What this dot point is asking

Eduqas wants you to understand how a piece of sociological research is planned and carried out: the aim and hypothesis, the choice between a positivist and an interpretivist approach, and the practical, ethical and theoretical factors that decide which method is used. This is the foundation of the research methods topic and underpins the applied enquiry on Component 2.

Aims and hypotheses

The distinction matters because positivist and interpretivist research are organised differently. Positivists usually start with a clear hypothesis to test; interpretivists are more likely to start with an open question and explore it. The aim and hypothesis shape every later decision in the research.

Positivist and interpretivist approaches

This theoretical divide is the single most important idea in the topic. It explains why different sociologists choose different methods: a positivist and an interpretivist studying the same question would often use very different approaches, because they disagree about what counts as good evidence.

Factors affecting the choice of method

Sociologists weigh three kinds of factor when choosing a method, often remembered as practical, ethical and theoretical (PET):

  • Practical factors: the time available, the cost and funding, and access to the group being studied. A large survey is cheap per person but needs funding; observing a hard-to-reach group may be slow and difficult.
  • Ethical factors: the duty to protect participants. Research should gain informed consent, avoid harm, respect privacy and keep data confidential. Some methods, such as covert observation, raise serious ethical problems.
  • Theoretical factors: whether the researcher is a positivist (wanting reliable quantitative data) or an interpretivist (wanting valid qualitative data), which points them towards different methods.

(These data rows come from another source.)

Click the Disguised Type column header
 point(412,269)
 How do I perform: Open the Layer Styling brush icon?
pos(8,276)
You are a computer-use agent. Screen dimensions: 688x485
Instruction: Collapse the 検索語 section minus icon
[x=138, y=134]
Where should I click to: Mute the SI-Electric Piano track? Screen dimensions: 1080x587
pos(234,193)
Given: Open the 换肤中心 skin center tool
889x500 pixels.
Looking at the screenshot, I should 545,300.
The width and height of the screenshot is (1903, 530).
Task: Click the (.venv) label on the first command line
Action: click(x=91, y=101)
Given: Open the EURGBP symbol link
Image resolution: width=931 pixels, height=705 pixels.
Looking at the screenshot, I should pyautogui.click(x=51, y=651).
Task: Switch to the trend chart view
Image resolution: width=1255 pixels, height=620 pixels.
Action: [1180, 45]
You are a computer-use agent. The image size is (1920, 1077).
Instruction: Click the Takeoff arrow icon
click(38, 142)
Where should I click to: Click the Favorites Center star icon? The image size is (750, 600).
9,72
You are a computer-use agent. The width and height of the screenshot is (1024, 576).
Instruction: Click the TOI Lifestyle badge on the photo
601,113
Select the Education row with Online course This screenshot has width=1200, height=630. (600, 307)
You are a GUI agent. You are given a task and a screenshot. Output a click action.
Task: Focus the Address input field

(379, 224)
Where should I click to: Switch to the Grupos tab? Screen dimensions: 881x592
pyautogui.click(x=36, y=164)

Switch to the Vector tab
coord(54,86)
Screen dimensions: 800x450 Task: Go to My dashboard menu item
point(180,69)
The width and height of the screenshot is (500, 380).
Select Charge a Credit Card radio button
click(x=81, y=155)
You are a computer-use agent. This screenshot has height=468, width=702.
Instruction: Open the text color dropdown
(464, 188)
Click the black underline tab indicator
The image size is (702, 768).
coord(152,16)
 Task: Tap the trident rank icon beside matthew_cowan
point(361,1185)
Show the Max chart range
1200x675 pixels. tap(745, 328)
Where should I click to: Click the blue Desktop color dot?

A strong answer does not just list these factors but shows how they trade off: a method that is cheap and reliable may lack depth, and a method that is rich and valid may be slow and hard to repeat.

Exam-style practice questions

Practice questions written in the style of WJEC Eduqas exam questions on this dot point, with worked answer explainers. The year tag is the paper they imitate, not the source.

Eduqas 20192 marksDescribe what is meant by a hypothesis.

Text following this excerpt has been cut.